Thursday, February 16, 2012

Standardized Clinical Processes

“Curmudge, we’ve talked about standard work and its antithesis, autonomy, in July 2008 and in January 2011. Why are we doing it again? Do you suspect that people have forgotten these concepts?”

“It’s possible, Julie. That’s why we discussed nemawashi a week ago. Today’s discussion will be revised and focused on clinical processes.”

Clinical processes! Won’t we be trespassing on physician territory? Docs can be fierce defenders of their autonomy, and they sometimes refer to checklists and standard work as ‘cookbook medicine.’ Might they be upset when they read this blog?”

“Don’t worry. Docs seldom read anything written by a person without an M. D. after his name. And if they read this, they will note that we are quoting Brent James MD.”
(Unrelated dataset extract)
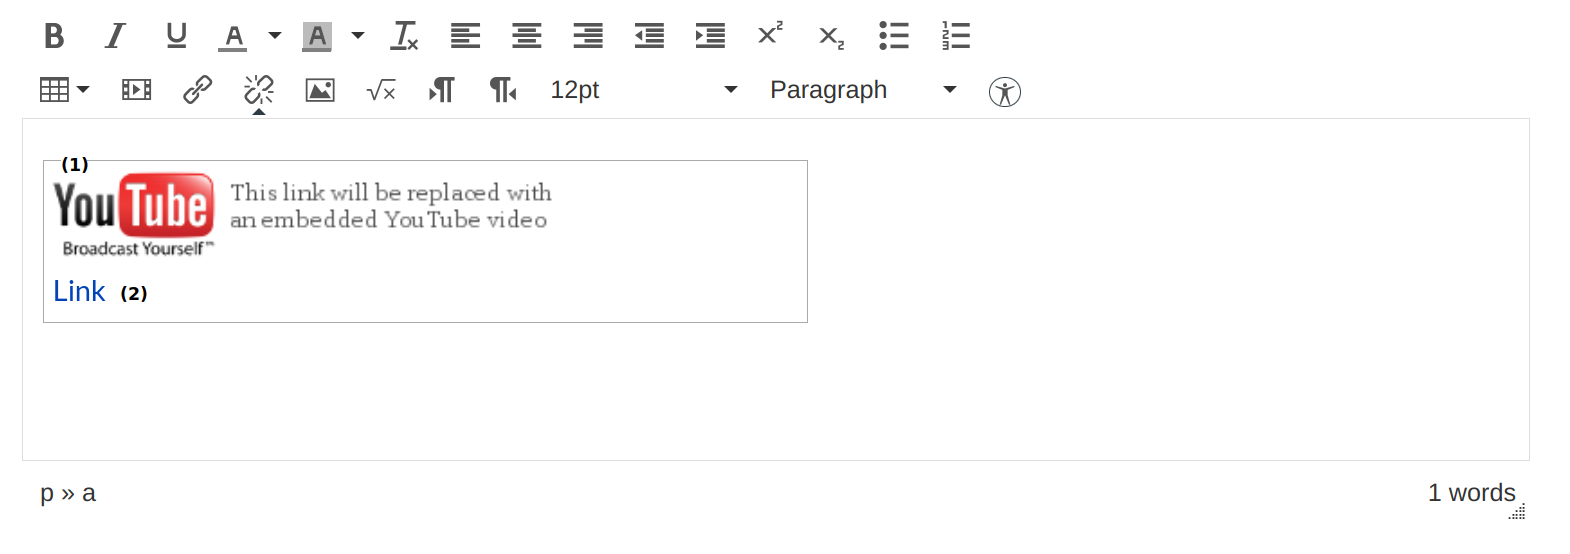Expand background color options arrow

358,36
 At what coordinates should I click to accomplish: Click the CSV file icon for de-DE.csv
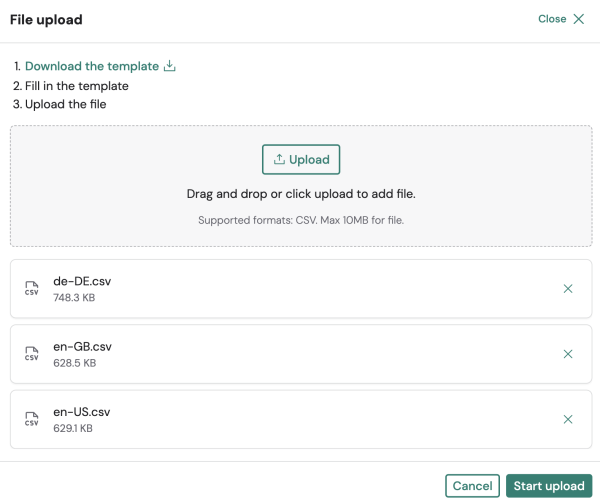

“As we have discussed earlier, Curmudge, a physician will be reluctant to follow a procedure written by someone else and plopped on his desk. Doc Mack has told me what he would think of something created by some ‘nurse in an office,’ and in the Army she might be a lieutenant colonel.”

“Dr. James described a team’s study of a specific treatment that they designed based on the literature. ‘Physicians were instructed to vary from the protocol if they judged it to be in the best interest of a patient. Each time this happened, the case would be discussed among the group. Over time the protocol was modified when there was a scientific basis for doing so, and over time variation from the protocol diminished.’ “

“That sounds like developing standard work the hard way, but it’s the best way to gain the support of clinicians.”

“Here, Julie, are the five steps comprising James’s process:

1. ‘Select a high priority clinical process;

2. Create evidence-based best practice guidelines;

3. Build the guidelines into the flow of clinical work;

4. Use the guidelines as a shared baseline, with doctors free to vary them based on individual patient needs;

5. Meanwhile, learn from and (over time) eliminate variation arising from professionals, while retain variation arising from patients.’ “

“Step 5 is the main process goal to be attained from evidence-based medicine, ‘Eliminate variation arising from the professionals while retaining variation arising from the patients.’ Should I go out and shout that from the top of the parking ramp?”

“Only if the weather is good, Julie. Note that James also says, ‘This is very different from the free form of patient care that exists generally in medicine.’ The title of James’s presentation, ‘Don’t Wait for Washington,’ suggests that if clinicians don’t make their processes more efficient, ‘Washington’ may do it for them.”

“That’s a bit intimidating, Curmudge. Now let’s run up the steps to the top of the parking ramp.”